Re: Improving Performance of Query ~ Filter by A, Sort by B

From: Jeff Janes <jeff(dot)janes(at)gmail(dot)com>
To: Lincoln Swaine-Moore <lswainemoore(at)gmail(dot)com>
Cc: pgsql-performance(at)lists(dot)postgresql(dot)org
Subject: Re: Improving Performance of Query ~ Filter by A, Sort by B
Date: 2018-07-17 15:59:33
Message-ID: CAMkU=1yar573WF7PPCdWWsVOc6sLpWDPdX_-8xC+9guJ033CEA@mail.gmail.com
Views: Raw Message | Whole Thread | Download mbox | Resend email
Thread:
Lists: pgsql-performance

On Mon, Jul 16, 2018 at 5:29 PM, Lincoln Swaine-Moore <
lswainemoore(at)gmail(dot)com> wrote:

> Tom and Jeff,
>
> Thanks very much for the suggestions!
>
> Here's what I've found so far after playing around for a few more days:
>
> What is your default_statistics_target? What can you tell us about the
>> distribution of parent_id? (exponential, power law, etc?). Can you show
>> the results for select * from pg_stats where tablename='a' and
>> attname='parent_id' \x\g\x ?
>
>
> The default_statistics_target is 500, which I agree seems quite
> insufficient for these purposes. I bumped this up to 2000, and saw some
> improvement in the row count estimation, but pretty much the same query
> plans. Unfortunately the distribution of counts is not intended to be
> correlated to parent_id, which is one reason I imagine the histograms might
> not be particularly effective unless theres one bucket for every value.
> Here is the output you requested:
>
> select * from pg_stats where tablename='a' and attname='parent_id';
>
> schemaname | public
> tablename | a
> attname | parent_id
> inherited | t
> null_frac | 0
> avg_width | 4
> n_distinct | 18871
> most_common_vals | {15503,49787,49786,24595,49784,17549, ...} (2000
> values)
> most_common_freqs | {0.0252983,0.02435,0.0241317,
> 0.02329,0.019095,0.0103967,0.00758833,0.004245, ...} (2000 values)
>

You showed the 8 most common frequencies. But could you also show the last
couple of them? When your queried parent_id value is not on the MCV list,
it is the frequency of the least frequent one on the list which puts an
upper limit on how frequent the one you queried for can be.

> A few questions re: statistics:
> 1) would it be helpful to bump column statistics to, say, 20k (the number
> of distinct values of parent_id)?
>

Only one way to find out...
However you can only go up to 10k, not 20k.

> 2) is the discrepancy between the statistics on the parent and child
> table be expected? certainly I would think that the statistics would be
> different, but I would've imagined they would have histograms of the same
> size given the settings being the same.
>

Is the n_distinct estimate accurate for the partition? There is an
algorithm (which will change in v11) to stop the MCV from filling the
entire statistics target size if it thinks adding more won't be useful.
But I don't know why the histogram boundary list would be short. But, I
doubt that that is very important here.

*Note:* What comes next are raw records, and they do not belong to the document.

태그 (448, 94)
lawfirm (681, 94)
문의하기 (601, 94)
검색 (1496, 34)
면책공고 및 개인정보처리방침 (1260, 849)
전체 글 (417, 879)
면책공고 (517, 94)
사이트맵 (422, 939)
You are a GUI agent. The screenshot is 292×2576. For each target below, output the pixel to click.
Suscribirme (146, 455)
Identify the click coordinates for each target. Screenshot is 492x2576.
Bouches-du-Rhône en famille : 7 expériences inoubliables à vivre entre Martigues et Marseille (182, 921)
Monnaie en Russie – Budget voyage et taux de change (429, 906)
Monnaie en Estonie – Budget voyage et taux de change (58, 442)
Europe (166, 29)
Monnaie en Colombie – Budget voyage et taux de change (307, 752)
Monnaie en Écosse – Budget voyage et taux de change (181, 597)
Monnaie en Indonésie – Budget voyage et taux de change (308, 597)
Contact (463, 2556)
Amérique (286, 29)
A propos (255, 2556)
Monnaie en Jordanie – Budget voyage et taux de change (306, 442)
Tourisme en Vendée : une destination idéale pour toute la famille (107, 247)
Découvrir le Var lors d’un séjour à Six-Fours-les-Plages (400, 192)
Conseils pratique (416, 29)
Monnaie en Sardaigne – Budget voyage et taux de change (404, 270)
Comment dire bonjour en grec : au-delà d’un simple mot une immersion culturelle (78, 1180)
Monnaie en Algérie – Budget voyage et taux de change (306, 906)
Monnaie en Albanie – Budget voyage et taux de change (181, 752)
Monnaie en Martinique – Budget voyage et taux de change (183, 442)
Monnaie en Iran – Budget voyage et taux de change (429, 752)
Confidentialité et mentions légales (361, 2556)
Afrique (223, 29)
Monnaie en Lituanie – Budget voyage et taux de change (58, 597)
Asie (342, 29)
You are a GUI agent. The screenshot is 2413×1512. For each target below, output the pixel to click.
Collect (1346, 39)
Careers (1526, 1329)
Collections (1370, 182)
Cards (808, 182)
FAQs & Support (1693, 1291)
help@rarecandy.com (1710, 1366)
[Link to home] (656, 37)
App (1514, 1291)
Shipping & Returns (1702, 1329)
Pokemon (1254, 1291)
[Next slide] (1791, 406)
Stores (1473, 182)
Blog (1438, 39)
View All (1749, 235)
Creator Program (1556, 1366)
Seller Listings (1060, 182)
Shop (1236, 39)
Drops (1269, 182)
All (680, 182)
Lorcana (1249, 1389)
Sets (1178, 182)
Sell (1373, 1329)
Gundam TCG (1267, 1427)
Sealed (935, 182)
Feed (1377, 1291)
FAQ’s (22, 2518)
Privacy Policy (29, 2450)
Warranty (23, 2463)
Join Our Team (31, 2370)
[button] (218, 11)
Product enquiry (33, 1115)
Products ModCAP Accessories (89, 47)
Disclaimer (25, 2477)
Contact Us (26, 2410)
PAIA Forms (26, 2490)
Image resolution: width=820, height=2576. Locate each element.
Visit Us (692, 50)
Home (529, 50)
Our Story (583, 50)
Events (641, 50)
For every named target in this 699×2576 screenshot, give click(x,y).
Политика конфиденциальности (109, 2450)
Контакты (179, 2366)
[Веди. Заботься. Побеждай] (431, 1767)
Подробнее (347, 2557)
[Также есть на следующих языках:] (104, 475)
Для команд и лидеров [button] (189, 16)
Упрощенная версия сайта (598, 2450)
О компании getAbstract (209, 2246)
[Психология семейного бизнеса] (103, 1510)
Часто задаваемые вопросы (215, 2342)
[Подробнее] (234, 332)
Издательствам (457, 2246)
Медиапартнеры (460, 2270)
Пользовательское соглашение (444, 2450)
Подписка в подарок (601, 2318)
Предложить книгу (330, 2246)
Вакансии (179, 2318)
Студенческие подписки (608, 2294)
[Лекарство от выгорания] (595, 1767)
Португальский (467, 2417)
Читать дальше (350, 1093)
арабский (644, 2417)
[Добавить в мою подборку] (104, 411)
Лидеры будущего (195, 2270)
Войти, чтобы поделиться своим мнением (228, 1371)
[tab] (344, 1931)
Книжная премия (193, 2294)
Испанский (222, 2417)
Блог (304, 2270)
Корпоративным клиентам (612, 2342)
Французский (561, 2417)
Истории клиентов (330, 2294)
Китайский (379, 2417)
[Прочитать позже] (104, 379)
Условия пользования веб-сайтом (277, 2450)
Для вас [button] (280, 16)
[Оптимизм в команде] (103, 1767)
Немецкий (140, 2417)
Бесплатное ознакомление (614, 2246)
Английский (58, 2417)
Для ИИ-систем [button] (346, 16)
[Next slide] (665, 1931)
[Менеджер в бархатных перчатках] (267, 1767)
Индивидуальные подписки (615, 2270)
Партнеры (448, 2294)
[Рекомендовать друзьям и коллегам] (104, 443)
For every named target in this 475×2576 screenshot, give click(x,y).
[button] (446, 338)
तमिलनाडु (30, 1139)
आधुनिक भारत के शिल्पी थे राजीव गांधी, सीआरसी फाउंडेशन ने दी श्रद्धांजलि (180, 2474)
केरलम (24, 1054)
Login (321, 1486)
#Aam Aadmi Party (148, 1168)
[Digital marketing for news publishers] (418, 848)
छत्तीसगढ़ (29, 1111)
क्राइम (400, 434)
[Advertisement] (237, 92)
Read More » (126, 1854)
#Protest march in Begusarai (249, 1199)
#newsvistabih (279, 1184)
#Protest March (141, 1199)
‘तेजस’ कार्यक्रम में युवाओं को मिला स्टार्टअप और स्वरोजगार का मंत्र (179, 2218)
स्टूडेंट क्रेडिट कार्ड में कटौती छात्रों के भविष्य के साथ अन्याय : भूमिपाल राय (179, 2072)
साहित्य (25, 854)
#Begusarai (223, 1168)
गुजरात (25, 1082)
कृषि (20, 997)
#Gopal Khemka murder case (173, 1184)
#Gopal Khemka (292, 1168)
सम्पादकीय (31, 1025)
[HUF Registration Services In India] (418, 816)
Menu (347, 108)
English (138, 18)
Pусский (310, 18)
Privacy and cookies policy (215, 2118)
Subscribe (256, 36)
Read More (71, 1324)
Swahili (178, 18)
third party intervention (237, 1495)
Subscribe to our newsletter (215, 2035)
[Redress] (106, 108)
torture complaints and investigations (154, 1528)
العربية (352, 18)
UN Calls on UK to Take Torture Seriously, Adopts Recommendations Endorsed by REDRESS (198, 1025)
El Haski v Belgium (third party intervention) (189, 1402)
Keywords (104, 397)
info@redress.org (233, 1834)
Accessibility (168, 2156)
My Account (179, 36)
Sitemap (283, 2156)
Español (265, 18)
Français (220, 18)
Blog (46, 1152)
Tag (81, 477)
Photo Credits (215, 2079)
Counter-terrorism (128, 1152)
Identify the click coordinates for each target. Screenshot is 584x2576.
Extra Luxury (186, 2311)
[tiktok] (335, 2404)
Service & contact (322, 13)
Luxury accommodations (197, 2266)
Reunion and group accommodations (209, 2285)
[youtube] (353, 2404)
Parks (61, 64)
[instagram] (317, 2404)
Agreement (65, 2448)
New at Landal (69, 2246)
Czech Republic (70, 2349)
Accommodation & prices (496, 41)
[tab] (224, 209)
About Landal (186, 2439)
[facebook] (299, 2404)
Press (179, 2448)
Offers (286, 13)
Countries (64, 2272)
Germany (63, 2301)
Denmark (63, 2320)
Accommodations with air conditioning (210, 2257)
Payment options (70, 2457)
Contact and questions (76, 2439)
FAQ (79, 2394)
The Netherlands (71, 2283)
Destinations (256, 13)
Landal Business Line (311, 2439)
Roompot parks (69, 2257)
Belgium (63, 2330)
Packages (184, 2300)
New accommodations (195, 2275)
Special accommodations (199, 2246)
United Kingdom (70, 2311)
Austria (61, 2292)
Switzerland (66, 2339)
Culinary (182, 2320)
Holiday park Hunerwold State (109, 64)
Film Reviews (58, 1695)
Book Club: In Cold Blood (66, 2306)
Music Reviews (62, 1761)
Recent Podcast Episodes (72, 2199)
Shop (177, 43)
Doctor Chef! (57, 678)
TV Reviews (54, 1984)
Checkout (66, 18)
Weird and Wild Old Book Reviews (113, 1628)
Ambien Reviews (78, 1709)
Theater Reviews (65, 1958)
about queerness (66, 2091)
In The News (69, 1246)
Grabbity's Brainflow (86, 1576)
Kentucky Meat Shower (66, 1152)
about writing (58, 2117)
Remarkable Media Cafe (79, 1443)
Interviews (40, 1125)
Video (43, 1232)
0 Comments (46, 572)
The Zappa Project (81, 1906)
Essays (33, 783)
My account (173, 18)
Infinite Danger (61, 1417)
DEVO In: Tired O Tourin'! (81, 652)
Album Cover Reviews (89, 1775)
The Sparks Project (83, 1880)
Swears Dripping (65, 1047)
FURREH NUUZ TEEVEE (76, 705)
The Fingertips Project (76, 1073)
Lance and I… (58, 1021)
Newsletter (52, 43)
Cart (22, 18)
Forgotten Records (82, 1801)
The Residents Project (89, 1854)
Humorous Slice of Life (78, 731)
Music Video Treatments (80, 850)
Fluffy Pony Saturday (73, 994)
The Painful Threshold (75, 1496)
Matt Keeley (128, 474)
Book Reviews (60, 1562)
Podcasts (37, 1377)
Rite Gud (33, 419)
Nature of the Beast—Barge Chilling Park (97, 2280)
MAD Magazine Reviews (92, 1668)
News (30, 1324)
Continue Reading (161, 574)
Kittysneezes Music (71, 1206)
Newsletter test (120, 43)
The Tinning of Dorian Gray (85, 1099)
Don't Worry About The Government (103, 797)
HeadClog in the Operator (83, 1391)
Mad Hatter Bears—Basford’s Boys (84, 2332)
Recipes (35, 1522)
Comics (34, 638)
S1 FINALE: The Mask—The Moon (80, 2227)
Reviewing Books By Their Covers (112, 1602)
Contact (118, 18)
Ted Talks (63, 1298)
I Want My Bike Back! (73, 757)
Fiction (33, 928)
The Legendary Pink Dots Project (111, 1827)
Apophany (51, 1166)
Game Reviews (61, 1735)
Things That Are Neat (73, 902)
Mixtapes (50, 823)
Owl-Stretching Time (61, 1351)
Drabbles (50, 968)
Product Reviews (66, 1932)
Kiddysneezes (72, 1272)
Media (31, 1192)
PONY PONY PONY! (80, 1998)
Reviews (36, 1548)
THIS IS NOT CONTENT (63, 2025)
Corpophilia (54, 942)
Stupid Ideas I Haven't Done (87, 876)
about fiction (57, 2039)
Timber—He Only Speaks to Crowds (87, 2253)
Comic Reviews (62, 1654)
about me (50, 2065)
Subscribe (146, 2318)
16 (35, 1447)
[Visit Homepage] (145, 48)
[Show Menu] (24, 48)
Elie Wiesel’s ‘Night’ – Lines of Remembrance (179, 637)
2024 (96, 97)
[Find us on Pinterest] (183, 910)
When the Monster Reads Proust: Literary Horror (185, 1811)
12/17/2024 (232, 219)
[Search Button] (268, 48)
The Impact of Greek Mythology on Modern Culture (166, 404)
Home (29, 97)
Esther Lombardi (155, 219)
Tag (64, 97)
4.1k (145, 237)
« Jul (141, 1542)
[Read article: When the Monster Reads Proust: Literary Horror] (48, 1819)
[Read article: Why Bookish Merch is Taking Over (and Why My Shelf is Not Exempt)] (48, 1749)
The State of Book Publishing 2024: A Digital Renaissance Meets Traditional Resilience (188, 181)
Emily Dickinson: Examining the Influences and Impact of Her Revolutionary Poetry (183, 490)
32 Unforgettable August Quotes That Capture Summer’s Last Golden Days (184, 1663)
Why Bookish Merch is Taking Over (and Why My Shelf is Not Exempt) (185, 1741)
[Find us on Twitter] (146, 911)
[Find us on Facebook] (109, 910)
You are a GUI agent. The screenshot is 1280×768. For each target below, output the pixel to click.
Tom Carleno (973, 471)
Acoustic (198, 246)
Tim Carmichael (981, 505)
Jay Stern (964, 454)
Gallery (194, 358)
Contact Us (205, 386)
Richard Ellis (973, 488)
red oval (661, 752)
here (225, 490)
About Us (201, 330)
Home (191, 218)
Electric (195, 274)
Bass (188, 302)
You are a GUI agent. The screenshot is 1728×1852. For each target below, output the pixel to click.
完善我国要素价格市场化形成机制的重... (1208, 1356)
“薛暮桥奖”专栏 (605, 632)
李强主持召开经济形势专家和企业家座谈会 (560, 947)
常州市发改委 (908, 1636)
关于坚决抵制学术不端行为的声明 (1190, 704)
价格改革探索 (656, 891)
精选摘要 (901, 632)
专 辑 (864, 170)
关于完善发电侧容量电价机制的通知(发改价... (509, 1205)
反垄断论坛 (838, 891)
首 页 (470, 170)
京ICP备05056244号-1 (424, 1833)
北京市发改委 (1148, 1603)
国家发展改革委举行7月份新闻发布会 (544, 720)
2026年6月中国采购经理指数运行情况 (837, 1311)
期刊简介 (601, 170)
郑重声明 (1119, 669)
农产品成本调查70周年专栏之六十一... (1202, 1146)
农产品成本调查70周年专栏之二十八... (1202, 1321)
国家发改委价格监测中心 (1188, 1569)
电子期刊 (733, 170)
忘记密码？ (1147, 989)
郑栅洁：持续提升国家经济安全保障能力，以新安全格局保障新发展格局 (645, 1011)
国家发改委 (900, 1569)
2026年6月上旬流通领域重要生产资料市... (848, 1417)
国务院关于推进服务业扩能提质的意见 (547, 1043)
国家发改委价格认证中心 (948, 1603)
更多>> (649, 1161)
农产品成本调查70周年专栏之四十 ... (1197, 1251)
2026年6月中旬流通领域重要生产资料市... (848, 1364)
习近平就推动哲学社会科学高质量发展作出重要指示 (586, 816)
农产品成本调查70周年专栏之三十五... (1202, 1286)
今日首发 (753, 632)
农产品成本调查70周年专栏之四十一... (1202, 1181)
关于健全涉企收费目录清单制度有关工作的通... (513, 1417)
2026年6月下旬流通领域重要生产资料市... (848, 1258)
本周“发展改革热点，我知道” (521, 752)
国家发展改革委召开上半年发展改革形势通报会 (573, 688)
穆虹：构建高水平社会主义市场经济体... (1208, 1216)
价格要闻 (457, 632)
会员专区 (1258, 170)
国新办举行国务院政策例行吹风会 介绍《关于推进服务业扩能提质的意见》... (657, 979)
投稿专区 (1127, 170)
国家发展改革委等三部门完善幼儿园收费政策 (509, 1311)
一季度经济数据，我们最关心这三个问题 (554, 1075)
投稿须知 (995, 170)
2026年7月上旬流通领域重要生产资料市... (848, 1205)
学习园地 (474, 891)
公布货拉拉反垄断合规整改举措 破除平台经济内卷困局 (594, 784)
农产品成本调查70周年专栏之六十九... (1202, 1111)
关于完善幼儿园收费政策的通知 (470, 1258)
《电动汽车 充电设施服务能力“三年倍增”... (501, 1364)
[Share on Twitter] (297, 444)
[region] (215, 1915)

The histogram is only used for
inequality/range, not for equality/set membership.

> 3) is there a way to manually specify the the distribution of rows to be
> even? that is, set the frequency of each value to be ~ n_rows/n_distinct.
> This isn't quite accurate, but is a reasonable assumption about the
> distribution, and might generate better query plans.
>

This would be going in the wrong direction. Your queries seem to
preferentially use rare parent_ids, not typical parent_ids. In fact, it
seems like many of your hard-coded parent_ids don't exist in the table at
all. That certainly isn't going to help the planner any. Could you
somehow remove those before constructing the query?

You might also take a step back, where is that list of parent_ids coming
from in the first place, and why couldn't you convert the list of literals
into a query that returns that list naturally?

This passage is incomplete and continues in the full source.